▶ _Your instructions_:
Every entry below should be written out again exactly.

### Record set

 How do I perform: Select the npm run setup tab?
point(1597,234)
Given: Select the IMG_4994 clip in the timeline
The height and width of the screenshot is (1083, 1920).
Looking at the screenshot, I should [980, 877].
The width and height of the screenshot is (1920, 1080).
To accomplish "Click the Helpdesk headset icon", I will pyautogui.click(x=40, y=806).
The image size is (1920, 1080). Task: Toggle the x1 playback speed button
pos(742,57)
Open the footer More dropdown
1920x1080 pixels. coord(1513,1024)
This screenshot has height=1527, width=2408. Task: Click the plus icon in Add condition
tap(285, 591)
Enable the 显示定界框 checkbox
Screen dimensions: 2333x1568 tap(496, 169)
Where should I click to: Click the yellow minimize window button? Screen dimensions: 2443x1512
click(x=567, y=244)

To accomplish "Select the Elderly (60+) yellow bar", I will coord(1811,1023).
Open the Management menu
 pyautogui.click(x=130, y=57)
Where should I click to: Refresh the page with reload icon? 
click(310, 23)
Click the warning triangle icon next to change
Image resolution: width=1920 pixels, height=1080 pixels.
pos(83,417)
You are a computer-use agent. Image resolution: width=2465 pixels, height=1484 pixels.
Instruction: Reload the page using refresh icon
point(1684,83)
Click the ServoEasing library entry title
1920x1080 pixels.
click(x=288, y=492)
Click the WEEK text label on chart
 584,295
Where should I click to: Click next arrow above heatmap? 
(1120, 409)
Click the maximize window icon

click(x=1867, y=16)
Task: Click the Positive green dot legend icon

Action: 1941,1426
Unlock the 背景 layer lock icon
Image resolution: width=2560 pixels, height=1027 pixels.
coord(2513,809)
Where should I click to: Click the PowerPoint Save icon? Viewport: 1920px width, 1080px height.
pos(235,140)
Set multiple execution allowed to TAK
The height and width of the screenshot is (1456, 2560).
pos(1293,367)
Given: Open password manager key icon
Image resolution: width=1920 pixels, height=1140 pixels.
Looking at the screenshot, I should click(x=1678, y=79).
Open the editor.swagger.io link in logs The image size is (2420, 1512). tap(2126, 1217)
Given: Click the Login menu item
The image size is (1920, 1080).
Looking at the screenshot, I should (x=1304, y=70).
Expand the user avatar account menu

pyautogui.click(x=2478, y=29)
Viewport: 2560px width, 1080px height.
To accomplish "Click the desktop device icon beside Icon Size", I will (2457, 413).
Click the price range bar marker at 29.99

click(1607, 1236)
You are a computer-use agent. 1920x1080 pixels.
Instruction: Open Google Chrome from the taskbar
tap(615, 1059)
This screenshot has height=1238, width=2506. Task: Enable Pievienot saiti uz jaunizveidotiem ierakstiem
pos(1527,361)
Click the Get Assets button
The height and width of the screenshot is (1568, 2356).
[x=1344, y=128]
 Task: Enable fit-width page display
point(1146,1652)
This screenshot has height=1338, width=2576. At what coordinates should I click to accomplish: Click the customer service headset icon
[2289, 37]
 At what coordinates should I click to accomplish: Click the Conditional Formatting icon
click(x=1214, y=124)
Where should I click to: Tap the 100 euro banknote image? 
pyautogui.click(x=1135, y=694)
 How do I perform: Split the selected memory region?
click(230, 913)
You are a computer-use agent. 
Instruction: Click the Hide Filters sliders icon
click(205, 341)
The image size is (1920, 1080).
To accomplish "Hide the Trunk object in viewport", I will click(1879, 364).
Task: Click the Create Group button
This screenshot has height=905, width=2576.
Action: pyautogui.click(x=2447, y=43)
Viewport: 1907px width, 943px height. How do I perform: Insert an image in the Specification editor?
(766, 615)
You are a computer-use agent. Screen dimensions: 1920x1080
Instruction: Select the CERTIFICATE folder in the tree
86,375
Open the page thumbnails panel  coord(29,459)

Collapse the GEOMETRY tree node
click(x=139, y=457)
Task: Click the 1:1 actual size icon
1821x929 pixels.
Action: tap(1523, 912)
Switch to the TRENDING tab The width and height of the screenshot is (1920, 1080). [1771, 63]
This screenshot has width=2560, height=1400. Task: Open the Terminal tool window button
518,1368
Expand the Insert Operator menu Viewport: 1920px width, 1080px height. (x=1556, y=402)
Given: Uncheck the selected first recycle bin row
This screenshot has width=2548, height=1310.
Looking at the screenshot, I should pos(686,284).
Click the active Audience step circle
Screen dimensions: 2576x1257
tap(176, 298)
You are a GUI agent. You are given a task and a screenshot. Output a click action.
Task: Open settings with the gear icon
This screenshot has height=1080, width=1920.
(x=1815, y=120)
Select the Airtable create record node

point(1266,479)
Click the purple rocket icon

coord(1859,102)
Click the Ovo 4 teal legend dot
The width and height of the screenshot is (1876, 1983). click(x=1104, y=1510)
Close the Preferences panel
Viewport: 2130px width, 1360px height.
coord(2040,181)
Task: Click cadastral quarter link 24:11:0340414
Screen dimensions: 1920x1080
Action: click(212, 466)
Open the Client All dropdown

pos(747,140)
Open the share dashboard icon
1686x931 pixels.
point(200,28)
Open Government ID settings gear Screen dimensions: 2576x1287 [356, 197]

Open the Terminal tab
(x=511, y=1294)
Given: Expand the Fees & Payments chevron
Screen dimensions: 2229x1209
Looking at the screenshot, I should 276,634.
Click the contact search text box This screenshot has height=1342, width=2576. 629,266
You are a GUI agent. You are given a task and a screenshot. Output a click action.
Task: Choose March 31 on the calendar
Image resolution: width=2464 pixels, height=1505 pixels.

######

▶ _Your response_:
 How do I perform: Select the npm run setup tab?
point(1597,234)
Given: Select the IMG_4994 clip in the timeline
The height and width of the screenshot is (1083, 1920).
Looking at the screenshot, I should [980, 877].
The width and height of the screenshot is (1920, 1080).
To accomplish "Click the Helpdesk headset icon", I will pyautogui.click(x=40, y=806).
The image size is (1920, 1080). Task: Toggle the x1 playback speed button
pos(742,57)
Open the footer More dropdown
1920x1080 pixels. coord(1513,1024)
This screenshot has height=1527, width=2408. Task: Click the plus icon in Add condition
tap(285, 591)
Enable the 显示定界框 checkbox
Screen dimensions: 2333x1568 tap(496, 169)
Where should I click to: Click the yellow minimize window button? Screen dimensions: 2443x1512
click(x=567, y=244)

To accomplish "Select the Elderly (60+) yellow bar", I will coord(1811,1023).
Open the Management menu
 pyautogui.click(x=130, y=57)
Where should I click to: Refresh the page with reload icon? 
click(310, 23)
Click the warning triangle icon next to change
Image resolution: width=1920 pixels, height=1080 pixels.
pos(83,417)
You are a computer-use agent. Image resolution: width=2465 pixels, height=1484 pixels.
Instruction: Reload the page using refresh icon
point(1684,83)
Click the ServoEasing library entry title
1920x1080 pixels.
click(x=288, y=492)
Click the WEEK text label on chart
 584,295
Where should I click to: Click next arrow above heatmap? 
(1120, 409)
Click the maximize window icon

click(x=1867, y=16)
Task: Click the Positive green dot legend icon

Action: 1941,1426
Unlock the 背景 layer lock icon
Image resolution: width=2560 pixels, height=1027 pixels.
coord(2513,809)
Where should I click to: Click the PowerPoint Save icon? Viewport: 1920px width, 1080px height.
pos(235,140)
Set multiple execution allowed to TAK
The height and width of the screenshot is (1456, 2560).
pos(1293,367)
Given: Open password manager key icon
Image resolution: width=1920 pixels, height=1140 pixels.
Looking at the screenshot, I should click(x=1678, y=79).
Open the editor.swagger.io link in logs The image size is (2420, 1512). tap(2126, 1217)
Given: Click the Login menu item
The image size is (1920, 1080).
Looking at the screenshot, I should (x=1304, y=70).
Expand the user avatar account menu

pyautogui.click(x=2478, y=29)
Viewport: 2560px width, 1080px height.
To accomplish "Click the desktop device icon beside Icon Size", I will (2457, 413).
Click the price range bar marker at 29.99

click(1607, 1236)
You are a computer-use agent. 1920x1080 pixels.
Instruction: Open Google Chrome from the taskbar
tap(615, 1059)
This screenshot has height=1238, width=2506. Task: Enable Pievienot saiti uz jaunizveidotiem ierakstiem
pos(1527,361)
Click the Get Assets button
The height and width of the screenshot is (1568, 2356).
[x=1344, y=128]
 Task: Enable fit-width page display
point(1146,1652)
This screenshot has height=1338, width=2576. At what coordinates should I click to accomplish: Click the customer service headset icon
[2289, 37]
 At what coordinates should I click to accomplish: Click the Conditional Formatting icon
click(x=1214, y=124)
Where should I click to: Tap the 100 euro banknote image? 
pyautogui.click(x=1135, y=694)
 How do I perform: Split the selected memory region?
click(230, 913)
You are a computer-use agent. 
Instruction: Click the Hide Filters sliders icon
click(205, 341)
The image size is (1920, 1080).
To accomplish "Hide the Trunk object in viewport", I will click(1879, 364).
Task: Click the Create Group button
This screenshot has height=905, width=2576.
Action: pyautogui.click(x=2447, y=43)
Viewport: 1907px width, 943px height. How do I perform: Insert an image in the Specification editor?
(766, 615)
You are a computer-use agent. Screen dimensions: 1920x1080
Instruction: Select the CERTIFICATE folder in the tree
86,375
Open the page thumbnails panel  coord(29,459)

Collapse the GEOMETRY tree node
click(x=139, y=457)
Task: Click the 1:1 actual size icon
1821x929 pixels.
Action: tap(1523, 912)
Switch to the TRENDING tab The width and height of the screenshot is (1920, 1080). [1771, 63]
This screenshot has width=2560, height=1400. Task: Open the Terminal tool window button
518,1368
Expand the Insert Operator menu Viewport: 1920px width, 1080px height. (x=1556, y=402)
Given: Uncheck the selected first recycle bin row
This screenshot has width=2548, height=1310.
Looking at the screenshot, I should pos(686,284).
Click the active Audience step circle
Screen dimensions: 2576x1257
tap(176, 298)
You are a GUI agent. You are given a task and a screenshot. Output a click action.
Task: Open settings with the gear icon
This screenshot has height=1080, width=1920.
(x=1815, y=120)
Select the Airtable create record node

point(1266,479)
Click the purple rocket icon

coord(1859,102)
Click the Ovo 4 teal legend dot
The width and height of the screenshot is (1876, 1983). click(x=1104, y=1510)
Close the Preferences panel
Viewport: 2130px width, 1360px height.
coord(2040,181)
Task: Click cadastral quarter link 24:11:0340414
Screen dimensions: 1920x1080
Action: click(212, 466)
Open the Client All dropdown

pos(747,140)
Open the share dashboard icon
1686x931 pixels.
point(200,28)
Open Government ID settings gear Screen dimensions: 2576x1287 [356, 197]

Open the Terminal tab
(x=511, y=1294)
Given: Expand the Fees & Payments chevron
Screen dimensions: 2229x1209
Looking at the screenshot, I should 276,634.
Click the contact search text box This screenshot has height=1342, width=2576. 629,266
You are a GUI agent. You are given a task and a screenshot. Output a click action.
Task: Choose March 31 on the calendar
Image resolution: width=2464 pixels, height=1505 pixels.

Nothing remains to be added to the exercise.